In an email sent to this author, a wife of a US marine (who served in Afghanistan between 2001 and 2009) after reading the story of Shoora Amiri, a women’s rights and democracy activist who was injured in the Kabul airport blast, published on News18, had this to say: “He watched many of the men he served with die in his arms (both US troops and Afghan citizens), and it still haunts him every day.” “But right now, more than anything, he is bitterly angry that the Afghans that helped him and his team are either stuck in the country being taken over by the Taliban, or being murdered. He’s stopped reading the news completely even though it doesn’t really help.”
“What did we do to deserve this,” wrote well-known media and leading women’s activist Najiba Ayubi in her Facebook post recently. She is in hiding and like many other women fears for her life. Her younger sister Najla Ayubi who stays abroad could only say this: “I don’t know what to say, I have no energy to talk with all that is happening.”
A lot has been said already after the last of the US troops left on the night of August 31. The UNSC met and adopted a watered down resolution, which was more about principles than any operative significance. US State Secretary Antony Blinken read out the same list of dos and don’ts for the Talban to gain “international legitimacy”. These include ensuring freedom of travel for people, especially those wanting to go out of Afghanistan, counter-terrorism measures, respecting basic rights of Afghans, especially women and minorities.
For many Afghans what is surprising is “how easily some countries (read the US and Pakistan) get away with murder”. Echoing the words of caretaker president of Afghanistan Amrullah Saleh, who is a key figure in the joint resistance against Taliban in Panjshir, that “Afghanistan wasn’t packed and put in the bag of the last US solider”, Shoora Amiri who was injured in the Kabul blast claimed the chaotic evacuation process was “part of a design”.
A close aide of former Afghanistan presidents Hamid Karzai and Asraf Ghani and a former consul general to a neighbouring country termed the recent events as “all show by the US that they are still the superpower, they don’t care about human lives”. According to the former Afghan diplomat, if the US had intel about the ISIS-K operating inside Afghanistan soil, “why did it not take pre-emptive actions, why suddenly two days before the evacuation process. It is too much of a coincidence.”
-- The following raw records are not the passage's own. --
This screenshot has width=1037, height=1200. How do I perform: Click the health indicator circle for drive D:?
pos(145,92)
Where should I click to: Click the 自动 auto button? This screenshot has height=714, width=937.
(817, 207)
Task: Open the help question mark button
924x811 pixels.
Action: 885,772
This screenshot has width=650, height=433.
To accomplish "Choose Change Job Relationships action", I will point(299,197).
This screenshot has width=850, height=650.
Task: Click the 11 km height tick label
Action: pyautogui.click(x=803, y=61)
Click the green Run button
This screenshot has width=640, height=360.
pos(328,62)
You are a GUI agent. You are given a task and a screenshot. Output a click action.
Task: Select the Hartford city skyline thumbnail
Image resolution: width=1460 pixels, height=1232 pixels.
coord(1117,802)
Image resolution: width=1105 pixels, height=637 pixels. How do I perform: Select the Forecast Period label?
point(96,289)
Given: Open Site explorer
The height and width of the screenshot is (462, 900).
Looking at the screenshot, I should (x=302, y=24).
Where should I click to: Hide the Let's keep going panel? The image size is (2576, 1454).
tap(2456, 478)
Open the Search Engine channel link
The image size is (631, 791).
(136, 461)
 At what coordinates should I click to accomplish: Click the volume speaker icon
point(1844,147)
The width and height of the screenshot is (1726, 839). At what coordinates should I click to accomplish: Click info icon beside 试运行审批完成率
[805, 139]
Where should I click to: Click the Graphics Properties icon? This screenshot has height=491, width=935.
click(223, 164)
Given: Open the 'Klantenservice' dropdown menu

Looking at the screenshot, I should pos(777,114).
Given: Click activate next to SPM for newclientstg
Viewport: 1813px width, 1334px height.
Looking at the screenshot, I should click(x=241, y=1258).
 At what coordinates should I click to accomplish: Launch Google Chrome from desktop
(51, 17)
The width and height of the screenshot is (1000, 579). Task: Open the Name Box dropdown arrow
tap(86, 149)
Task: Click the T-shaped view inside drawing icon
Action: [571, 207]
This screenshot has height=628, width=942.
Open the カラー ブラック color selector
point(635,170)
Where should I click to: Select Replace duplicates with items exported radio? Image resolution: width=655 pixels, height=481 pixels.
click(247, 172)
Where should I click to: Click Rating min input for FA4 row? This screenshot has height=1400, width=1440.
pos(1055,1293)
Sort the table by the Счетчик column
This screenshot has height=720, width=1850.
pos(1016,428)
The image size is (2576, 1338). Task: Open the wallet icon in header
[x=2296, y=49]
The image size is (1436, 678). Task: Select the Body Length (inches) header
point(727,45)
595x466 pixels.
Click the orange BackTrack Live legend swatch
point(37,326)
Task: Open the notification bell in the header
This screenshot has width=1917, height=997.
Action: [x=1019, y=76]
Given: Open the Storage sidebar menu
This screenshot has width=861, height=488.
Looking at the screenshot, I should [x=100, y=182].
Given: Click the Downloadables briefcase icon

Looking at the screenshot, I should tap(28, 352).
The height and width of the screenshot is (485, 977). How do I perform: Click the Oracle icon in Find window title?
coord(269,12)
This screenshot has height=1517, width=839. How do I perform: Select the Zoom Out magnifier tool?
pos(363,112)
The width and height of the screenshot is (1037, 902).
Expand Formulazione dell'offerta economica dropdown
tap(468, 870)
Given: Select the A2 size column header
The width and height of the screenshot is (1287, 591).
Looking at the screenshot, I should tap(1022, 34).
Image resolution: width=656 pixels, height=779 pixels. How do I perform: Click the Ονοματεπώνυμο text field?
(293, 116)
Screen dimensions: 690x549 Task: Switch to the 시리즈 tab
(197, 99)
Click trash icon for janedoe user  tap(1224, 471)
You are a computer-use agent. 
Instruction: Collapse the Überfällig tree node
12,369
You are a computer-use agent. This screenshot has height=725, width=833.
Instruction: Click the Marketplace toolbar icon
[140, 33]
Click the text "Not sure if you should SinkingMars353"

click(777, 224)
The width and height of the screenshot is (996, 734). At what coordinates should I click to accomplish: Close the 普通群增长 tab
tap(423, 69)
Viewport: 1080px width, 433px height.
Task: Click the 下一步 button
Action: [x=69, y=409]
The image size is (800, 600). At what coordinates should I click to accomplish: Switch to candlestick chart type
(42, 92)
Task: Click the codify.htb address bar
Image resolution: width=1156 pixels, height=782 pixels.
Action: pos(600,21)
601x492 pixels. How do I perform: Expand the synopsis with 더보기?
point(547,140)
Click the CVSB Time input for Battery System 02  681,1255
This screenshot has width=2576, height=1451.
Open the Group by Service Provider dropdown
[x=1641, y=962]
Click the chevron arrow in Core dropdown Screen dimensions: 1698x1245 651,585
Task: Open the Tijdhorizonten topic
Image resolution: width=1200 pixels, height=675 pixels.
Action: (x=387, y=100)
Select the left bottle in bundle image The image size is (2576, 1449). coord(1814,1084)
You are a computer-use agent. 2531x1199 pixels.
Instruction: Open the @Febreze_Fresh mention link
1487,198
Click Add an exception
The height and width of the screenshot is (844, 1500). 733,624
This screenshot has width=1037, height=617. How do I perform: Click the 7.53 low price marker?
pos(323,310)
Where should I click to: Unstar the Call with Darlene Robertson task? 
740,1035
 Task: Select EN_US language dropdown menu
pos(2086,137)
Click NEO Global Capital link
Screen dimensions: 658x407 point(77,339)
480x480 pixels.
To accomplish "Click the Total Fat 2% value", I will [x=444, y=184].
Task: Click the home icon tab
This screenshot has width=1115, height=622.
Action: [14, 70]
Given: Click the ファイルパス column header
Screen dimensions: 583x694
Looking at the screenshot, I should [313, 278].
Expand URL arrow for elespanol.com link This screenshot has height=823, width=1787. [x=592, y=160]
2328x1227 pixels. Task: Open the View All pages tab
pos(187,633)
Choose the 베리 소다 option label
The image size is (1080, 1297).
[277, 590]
The Shaheeda sisters and their equally young brothers are not around to see what will happen next. But given how the events have unfolded over the past one month, especially the Biden administration’s desperate attempts to legitimise the Taliban, which not to forget includes the US- and UN-proscribed Haqqani network overseeing security operations on the ground, the days ahead will possibly see more children and parents live a life that has been described by many as “living in hell”.
The author is a former senior journalist and an expert on international affairs. He has spent considerable time in Afghanistan. The views expressed in this article are those of the author and do not represent the stand of this publication.